In 1995, 16 percent of science and engineering doctorates held a second job. This section looks at which doctorates were likely to hold a second job and what those jobs were.
- Doctorates in psychology were most likely to hold a second job (33 percent), followed by doctorates in health and social sciences (21 and 19 percent, respectively) (see Table 30).
- The occupation of the second job was most frequently scientist (44 percent), followed by postsecondary teachers of science or engineering (20 percent). Another 19 percent were in "other" occupations which included such diverse categories as artists/broadcasters/entertainers/writers, farmers/foresters/fishermen, sales and marketing occupations, and service occupations.
- By field, Ph.D.s tended to hold second jobs as scientists (or engineers) in their doctoral field or as postsecondary teachers of science or engineering.

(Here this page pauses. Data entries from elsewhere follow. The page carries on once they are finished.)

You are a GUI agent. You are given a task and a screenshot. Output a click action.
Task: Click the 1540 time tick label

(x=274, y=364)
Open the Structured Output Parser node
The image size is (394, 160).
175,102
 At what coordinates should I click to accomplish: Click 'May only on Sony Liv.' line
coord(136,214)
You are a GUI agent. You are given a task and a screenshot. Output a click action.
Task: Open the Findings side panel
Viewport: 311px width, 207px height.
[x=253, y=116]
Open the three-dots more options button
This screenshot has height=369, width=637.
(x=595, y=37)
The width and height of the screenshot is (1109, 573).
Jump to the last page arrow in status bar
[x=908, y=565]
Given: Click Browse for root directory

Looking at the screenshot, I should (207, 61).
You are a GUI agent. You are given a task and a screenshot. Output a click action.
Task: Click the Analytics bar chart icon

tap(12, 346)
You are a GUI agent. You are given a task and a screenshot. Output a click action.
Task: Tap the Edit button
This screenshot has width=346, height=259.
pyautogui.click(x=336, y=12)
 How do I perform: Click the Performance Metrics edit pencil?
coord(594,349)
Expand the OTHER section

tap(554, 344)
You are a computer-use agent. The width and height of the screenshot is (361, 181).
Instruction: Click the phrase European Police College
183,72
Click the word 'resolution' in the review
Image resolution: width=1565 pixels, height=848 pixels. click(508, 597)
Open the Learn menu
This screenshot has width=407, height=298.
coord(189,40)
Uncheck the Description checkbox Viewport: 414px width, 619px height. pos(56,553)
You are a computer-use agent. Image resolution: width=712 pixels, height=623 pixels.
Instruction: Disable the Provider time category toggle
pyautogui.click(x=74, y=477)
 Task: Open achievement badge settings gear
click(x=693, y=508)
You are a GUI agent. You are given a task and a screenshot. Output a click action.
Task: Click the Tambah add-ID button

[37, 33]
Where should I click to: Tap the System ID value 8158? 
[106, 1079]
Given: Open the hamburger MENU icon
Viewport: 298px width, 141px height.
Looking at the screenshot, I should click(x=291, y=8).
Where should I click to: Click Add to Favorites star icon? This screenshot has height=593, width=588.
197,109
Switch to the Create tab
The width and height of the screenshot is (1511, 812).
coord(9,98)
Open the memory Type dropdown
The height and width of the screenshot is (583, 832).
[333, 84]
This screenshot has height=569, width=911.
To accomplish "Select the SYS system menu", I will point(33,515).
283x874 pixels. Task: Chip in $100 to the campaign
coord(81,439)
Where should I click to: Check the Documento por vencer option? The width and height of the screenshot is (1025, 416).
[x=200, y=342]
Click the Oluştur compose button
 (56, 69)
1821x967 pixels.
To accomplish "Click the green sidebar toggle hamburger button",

- Ph.D.s whose principal employment was in a private not-for-profit organization were most likely to hold a second job (23 percent), while those in private for-profit companies were least likely to do so (8.9 percent) (see Table 31).
- Sixty-six percent of Ph.D.s holding second jobs said those jobs were closely related to their doctoral degrees. In psychology this proportion was 82 percent. For all science and engineering doctorates with second jobs, 15 percent said the second job was not related to their doctoral degree. The field with the highest proportion saying "not related" was physics/astronomy (37 percent) (see Table 32).
 Holding a second job was defined on the survey as "working for pay (or profit) at a second job (or business), including part-time, evening, or weekend work."